• **Task directions**
Among the entries below, extract exactly the lines that run from the one with "Task: Open the 政民互动 navigation tab" through the one with "You are a computer-use agent. This", both ends included.
===== The records =====
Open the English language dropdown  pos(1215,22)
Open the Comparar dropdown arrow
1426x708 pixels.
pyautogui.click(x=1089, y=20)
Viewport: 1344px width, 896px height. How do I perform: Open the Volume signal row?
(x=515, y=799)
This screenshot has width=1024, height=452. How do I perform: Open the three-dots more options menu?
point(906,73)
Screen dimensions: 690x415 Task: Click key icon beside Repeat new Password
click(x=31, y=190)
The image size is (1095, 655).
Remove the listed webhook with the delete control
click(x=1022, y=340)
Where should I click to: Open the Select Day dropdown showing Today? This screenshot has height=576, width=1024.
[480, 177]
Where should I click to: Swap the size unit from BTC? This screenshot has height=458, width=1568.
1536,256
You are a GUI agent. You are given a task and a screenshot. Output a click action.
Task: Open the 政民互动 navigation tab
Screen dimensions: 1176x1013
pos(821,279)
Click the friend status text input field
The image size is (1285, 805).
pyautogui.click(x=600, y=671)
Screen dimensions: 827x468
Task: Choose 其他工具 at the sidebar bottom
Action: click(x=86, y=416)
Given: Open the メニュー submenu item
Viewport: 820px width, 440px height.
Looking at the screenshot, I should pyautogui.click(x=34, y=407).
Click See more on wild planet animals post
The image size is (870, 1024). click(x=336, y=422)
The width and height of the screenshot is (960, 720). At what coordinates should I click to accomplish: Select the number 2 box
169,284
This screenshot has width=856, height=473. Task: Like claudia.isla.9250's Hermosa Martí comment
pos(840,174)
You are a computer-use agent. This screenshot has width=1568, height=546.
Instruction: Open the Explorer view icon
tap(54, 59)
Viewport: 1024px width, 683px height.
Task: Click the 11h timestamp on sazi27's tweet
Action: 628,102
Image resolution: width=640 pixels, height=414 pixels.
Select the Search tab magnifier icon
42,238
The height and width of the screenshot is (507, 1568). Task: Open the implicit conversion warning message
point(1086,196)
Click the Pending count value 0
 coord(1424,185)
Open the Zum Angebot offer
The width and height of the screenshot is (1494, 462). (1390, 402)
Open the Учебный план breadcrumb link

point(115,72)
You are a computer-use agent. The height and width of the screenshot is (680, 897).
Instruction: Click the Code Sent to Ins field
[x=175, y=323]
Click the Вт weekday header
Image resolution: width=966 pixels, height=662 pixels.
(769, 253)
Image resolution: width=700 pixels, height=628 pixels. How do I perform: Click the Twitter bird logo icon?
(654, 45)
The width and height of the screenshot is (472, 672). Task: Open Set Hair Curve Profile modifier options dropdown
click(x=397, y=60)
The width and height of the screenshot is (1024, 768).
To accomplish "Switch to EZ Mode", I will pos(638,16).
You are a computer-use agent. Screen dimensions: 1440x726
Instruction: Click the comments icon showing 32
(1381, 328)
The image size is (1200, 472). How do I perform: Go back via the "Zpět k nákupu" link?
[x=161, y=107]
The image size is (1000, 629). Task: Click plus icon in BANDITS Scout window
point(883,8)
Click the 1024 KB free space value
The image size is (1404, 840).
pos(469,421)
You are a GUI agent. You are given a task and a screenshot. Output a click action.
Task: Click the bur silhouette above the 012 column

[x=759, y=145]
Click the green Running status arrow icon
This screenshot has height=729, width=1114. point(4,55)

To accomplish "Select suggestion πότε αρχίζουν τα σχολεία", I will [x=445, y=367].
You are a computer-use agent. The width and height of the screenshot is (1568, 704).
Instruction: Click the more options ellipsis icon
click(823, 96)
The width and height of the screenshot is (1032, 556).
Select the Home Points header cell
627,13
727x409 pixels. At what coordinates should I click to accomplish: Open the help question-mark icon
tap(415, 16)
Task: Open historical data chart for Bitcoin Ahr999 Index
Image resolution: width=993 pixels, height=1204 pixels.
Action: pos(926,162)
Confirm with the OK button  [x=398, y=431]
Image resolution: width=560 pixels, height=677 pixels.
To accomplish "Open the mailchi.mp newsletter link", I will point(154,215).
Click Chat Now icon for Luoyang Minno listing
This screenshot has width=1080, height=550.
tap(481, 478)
=====
• **Result for this exercise**
Task: Open the 政民互动 navigation tab
Screen dimensions: 1176x1013
pos(821,279)
Click the friend status text input field
The image size is (1285, 805).
pyautogui.click(x=600, y=671)
Screen dimensions: 827x468
Task: Choose 其他工具 at the sidebar bottom
Action: click(x=86, y=416)
Given: Open the メニュー submenu item
Viewport: 820px width, 440px height.
Looking at the screenshot, I should pyautogui.click(x=34, y=407).
Click See more on wild planet animals post
The image size is (870, 1024). click(x=336, y=422)
The width and height of the screenshot is (960, 720). At what coordinates should I click to accomplish: Select the number 2 box
169,284
This screenshot has width=856, height=473. Task: Like claudia.isla.9250's Hermosa Martí comment
pos(840,174)
You are a computer-use agent. This screenshot has width=1568, height=546.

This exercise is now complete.